Wednesday, May 6, 2009

Power Along the Hudson, and Pete Seeger

Pete Seeger’s big birthday party last weekend reminded me one of the best environmental history books I’ve ever read, Power Along the Hudson (E.P. Dutton, 1972) by Allan R. Talbott.

Sadly, its fascinating study was told too soon — before the environmental movement really broke loose — and ends a little too soon, so PAtH is not only out of print but unreviewed on Amazon and almost unavailable from used book dealers. Because the book ends before its actual story concludes, it’s unlikely to be picked up and reprinted by Purple Mountain Press. But if you ever see it forgotten in a bookstore — grab it! Talbott is a talented storyteller, and it’s a spellbinding story.

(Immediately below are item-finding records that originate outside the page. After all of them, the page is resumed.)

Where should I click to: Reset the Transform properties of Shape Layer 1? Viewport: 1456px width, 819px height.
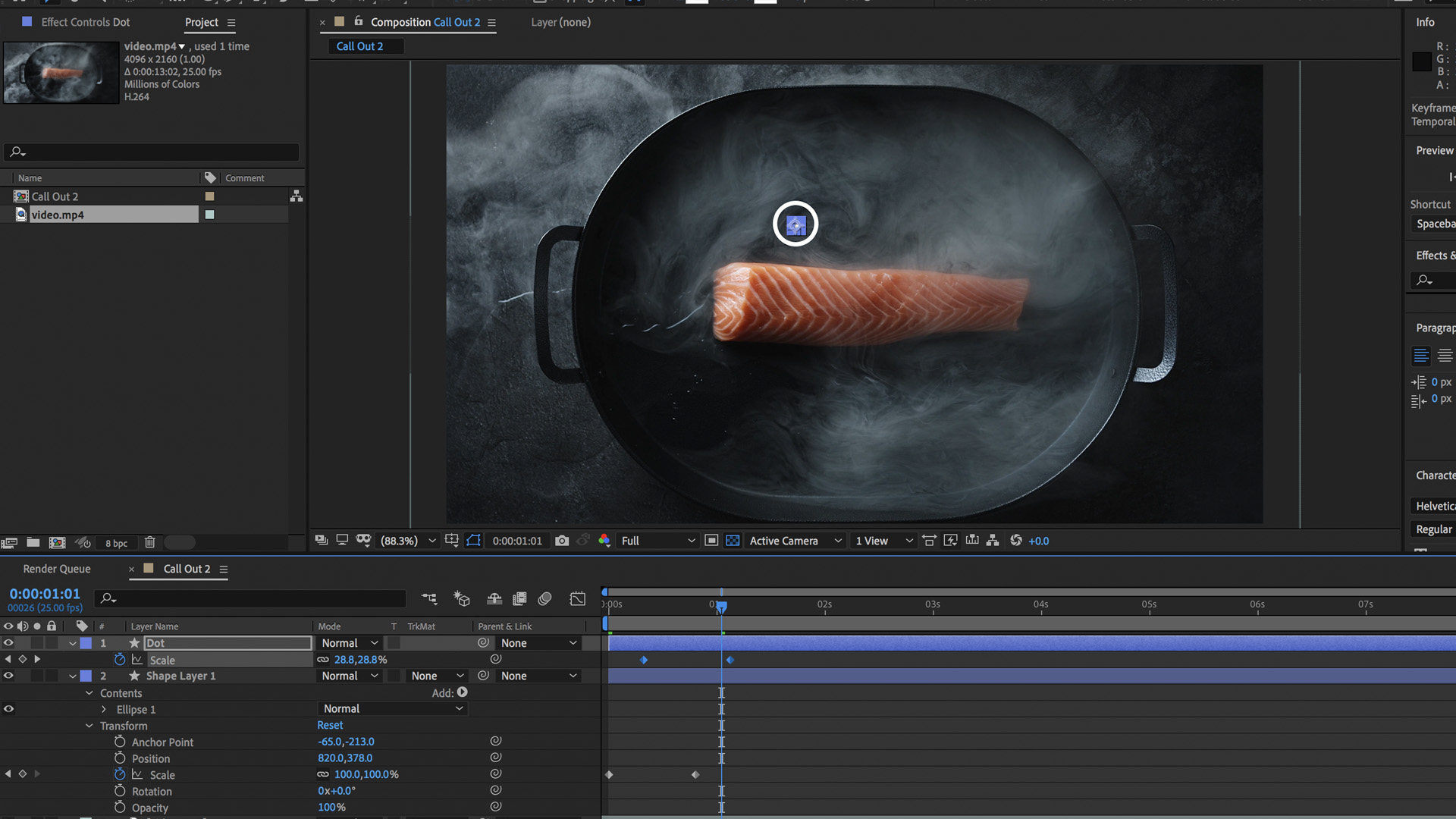coord(330,725)
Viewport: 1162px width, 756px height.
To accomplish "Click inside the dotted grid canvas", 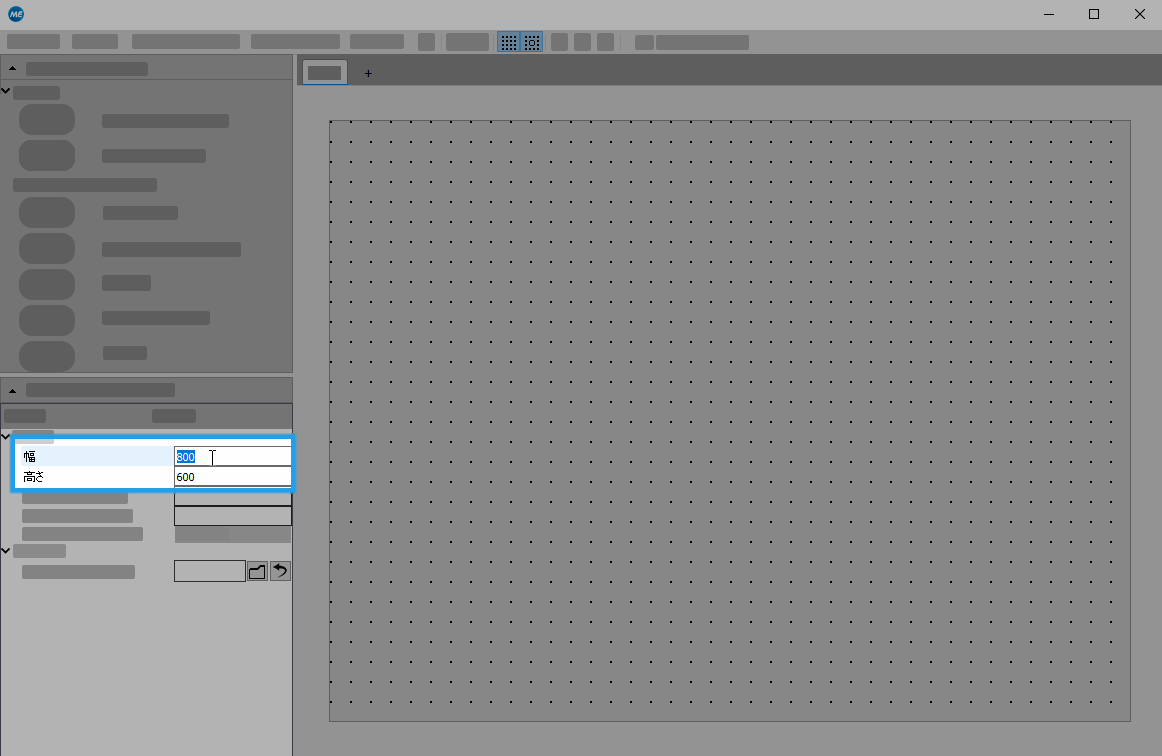I will [x=729, y=420].

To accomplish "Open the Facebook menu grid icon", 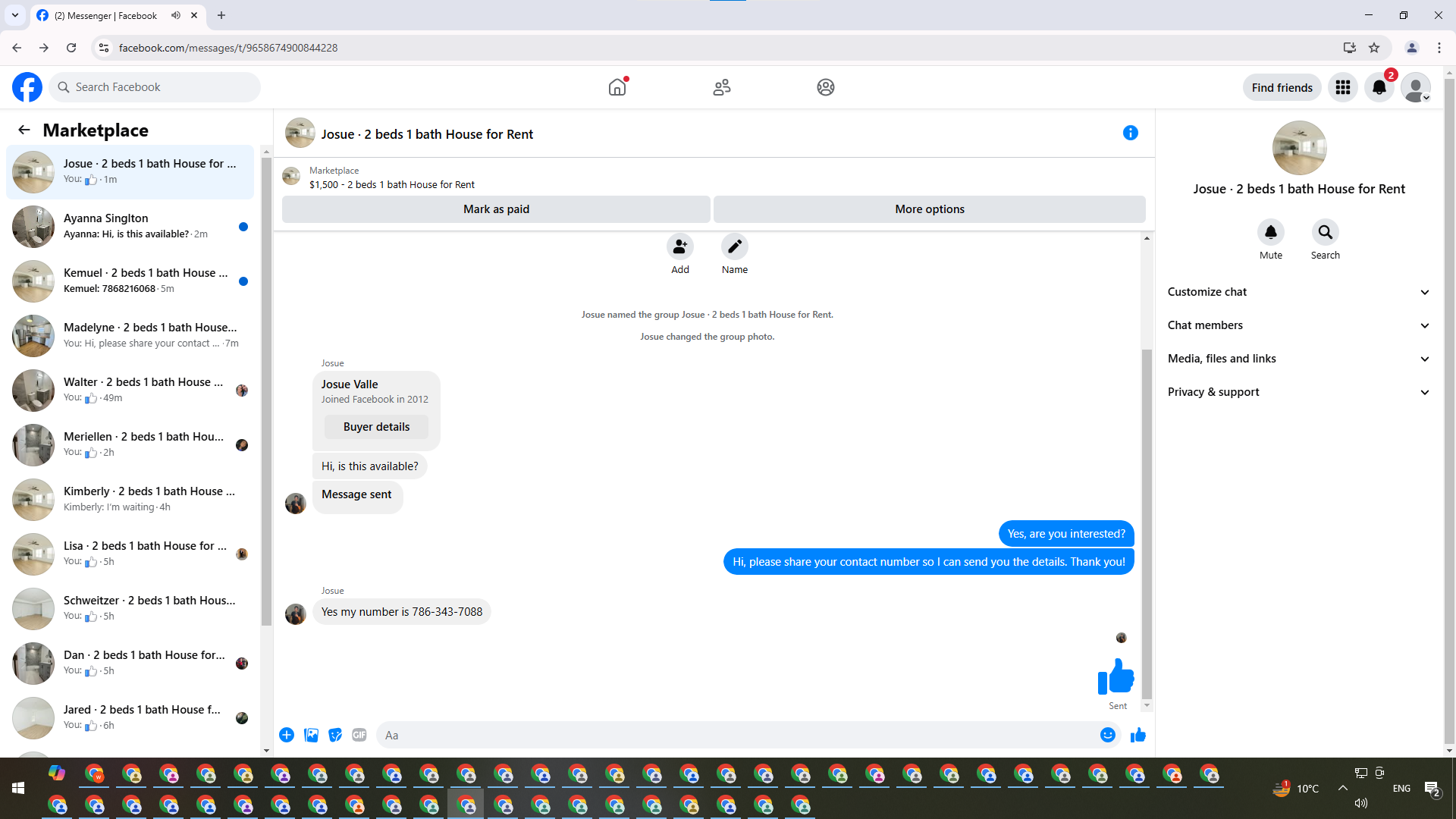I will (1343, 87).
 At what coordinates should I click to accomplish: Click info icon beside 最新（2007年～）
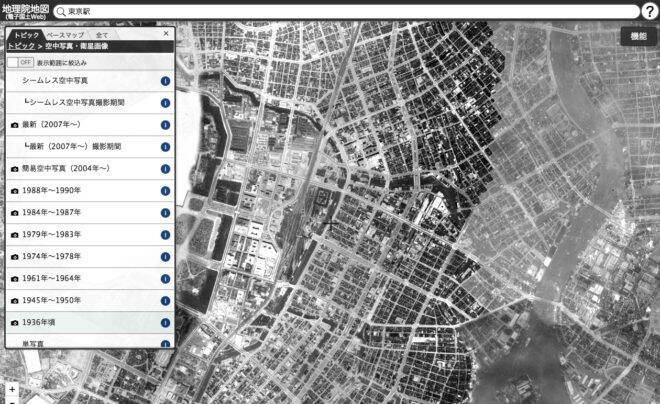pyautogui.click(x=165, y=125)
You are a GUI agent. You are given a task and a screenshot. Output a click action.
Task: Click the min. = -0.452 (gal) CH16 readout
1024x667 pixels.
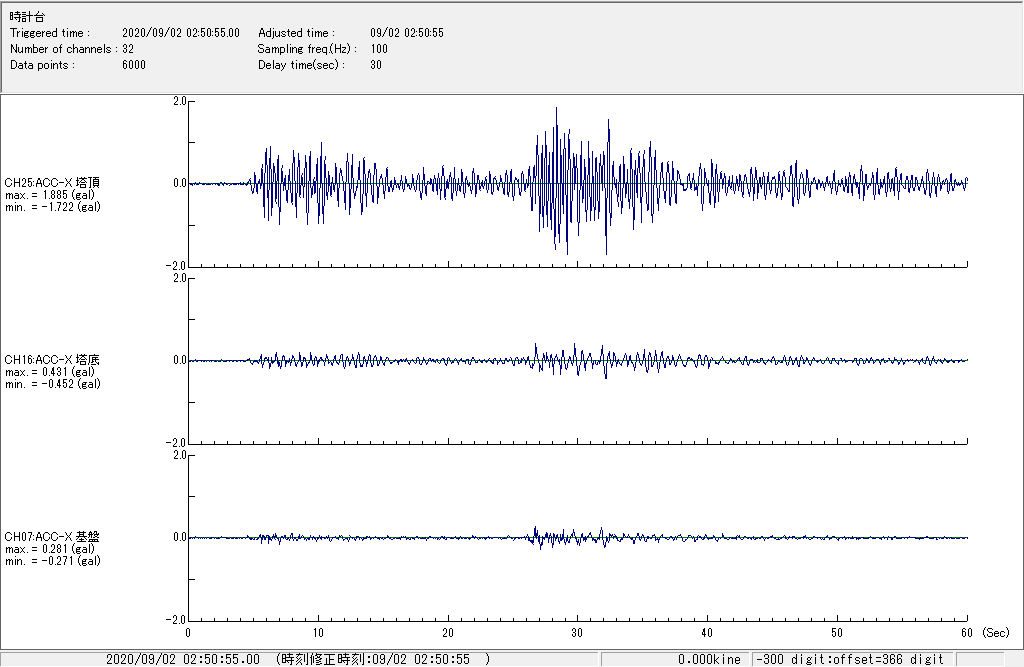[52, 384]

By “power along the Hudson” the author means, literally, power, as in financial and political power. But that kind of power was largely controlled by the magnates who controlled the supplies of power: of coal, gas, oil, steam, the railroads and shipping lines, and finally, electricity. By the end of the book, financial and legal power have lined up against an expansion of electrical power, as the Rockefellers and their allies, through the creation of Scenic Hudson, challenged ConEd in the Storm King case.In only 244 pages, Talbott tells first the story of how New York (City, mainly) was powered. Where did coal and water come from? [New York City’s water has its own wonderful history.] How did households and businesses manage power? Waste? Coal ash? How did the gas companies move into the cities? Where was oil used? These histories should take many hundreds of pages but Talbott moves economically through them all. Robert Fulton and Commodore Vanderbilt and Robert Moses come and go.

Finally, there’s room for a brief history of Storm King itself: the brooding mountain north of West Point, called Boterberg (Butter Hill) by the Dutch. It was inspiration for generations of poets and painters. Even during the busiest industrial shipping years of the mid-19th century, artists flocked to paint and draw Hudson River traffic at Storm King’s feet.

In 1963, considering New York City's long-term power demands, Consolidated Edison proposed an upriver project. It would create a reservoir on top of Storm King and drill out the core of the mountain for water shafts and turbines; some power lines would tunnel beneath the Hudson and others would line the Valley itself.

Led by some of the Rockefeller brothers, Hudson Valley landed gentry mounted a legal battle again ConEd. It was back and forth through the courts throughout the 70s and ConEd finally abandoned a smaller version of the project in 1979, which is why Talbott’s book ended too soon. The 17-year-long court battle ended with the Storm King decision, now considered the beginning of U.S. environmental law. It was groundbreaking because it gave individuals the legal standing to speak on behalf of the environment. Before that time, natural entities had no legal voice.

A ConEd advocate once jeered, “There never would have been a court case if the place were still called Butter Hill.” Perhaps. But during the 1920s, New York State built a highway across the face of Storm King, which for some years was considered one of the world’s engineering marvels. The Storm King Highway, which takes the driver along the edge of the United States Military Academy at West Point, is a breathtaking drive, although the road is often closed entirely during the winter. There’s something about the mountain’s majesty that transcends its name — although the name doesn’t hurt! Nor does the fact that it faces Breakneck Ridge across the river.

So in its final pages, Power Along the Hudson is the story of the first dawn of the new day of American environmental law. Pete Seeger’s role in it is a whole nother story. Happy birthday, Pete!